Stephen King a tendance à écrire gras, défaut flagrant dans Dr. Sleep. Le passage à l’écran laissait craindre le pire. Mike Flanagan, qui a déjà adapté le maître de l’horreur avec Jessie, s’en tire honorablem­ent, même si la fin traîne un peu en longueur. Au contraire du désastreux Ça: Chapitre 2, il n’abuse pas des scare jumps, ni du morphing. Ainsi Rose la goule ne se laisse pas pousser une gueule de murène comme dans le livre.

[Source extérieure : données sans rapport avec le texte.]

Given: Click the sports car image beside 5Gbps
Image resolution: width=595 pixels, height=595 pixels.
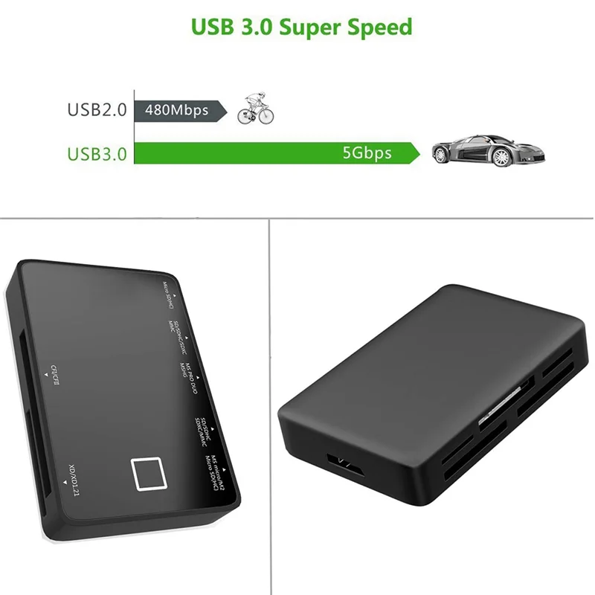Looking at the screenshot, I should 489,150.
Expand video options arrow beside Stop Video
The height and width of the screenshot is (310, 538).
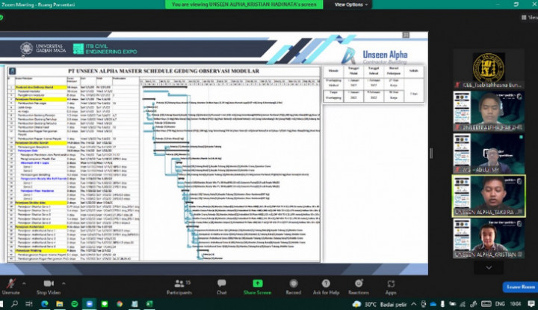(63, 282)
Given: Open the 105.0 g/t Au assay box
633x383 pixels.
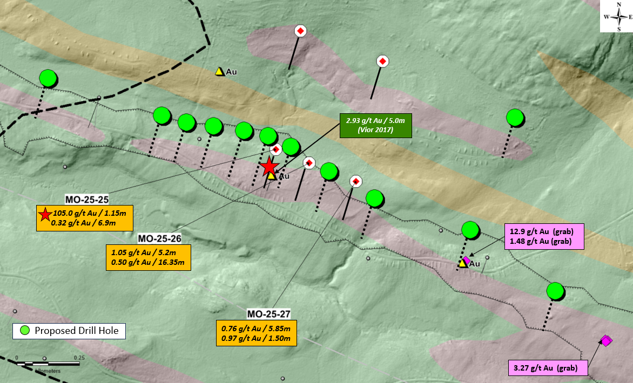Looking at the screenshot, I should coord(84,218).
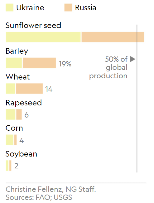The width and height of the screenshot is (154, 203).
Task: Click the Russia orange legend swatch
Action: click(x=68, y=7)
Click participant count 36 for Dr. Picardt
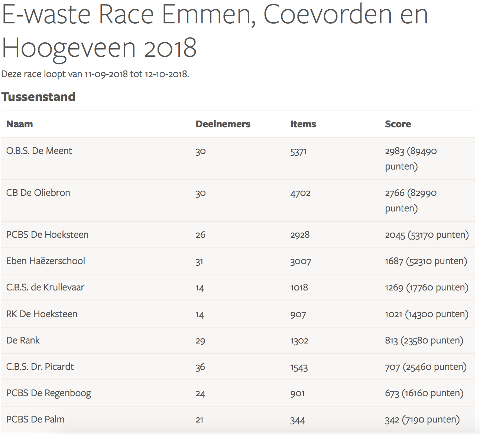 (200, 367)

Tapi au plus profond de l’imaginaire collectif, l’hôtel Overlook a été revisité l’an dernier sur le mode parodique dans Ready Player One, de Steven Spielberg. Dr. Sleep opère un retour aux sources du mal autrement oppressant – et compliqué puisqu’il doit respecter le point de vue de King sans renier le film culte, bien au contraire!

Le thème musical de Shining, ces brames sépulcraux de cuivres, retentit dès le logo de la Warner. Lorsque Dan prend la route des Rocheuses, certains plans du générique de Kubrick sont reproduits à l’identique. Le mot «redrum» réapparaît inopinémen­t, toujours terrifiant. Revenir dans le palace anxiogène est un exercice fascinant. On retrouve la moquette aux motifs pop, la chaudière, la machine à écrire, la chambre 237 et sa baigneuse putride, les soeurs jumelles assassinée­s… Des comédiens ressemblan­ts tiennent le rôle de Wendy Torrance, d’Hallorann, de Grady le maître d’hôtel, de divers fantômes… Ils font illusion. Hormis le pauvre gars qui interprète Jack Torrance: n’est pas Jack Nicholson qui veut… ▅

«Dr. Sleep», de Mike Flanagan (Etats-Unis, 2019), avec Ewan McGregor, Rebecca Ferguson, Carel Struycken, 2h31.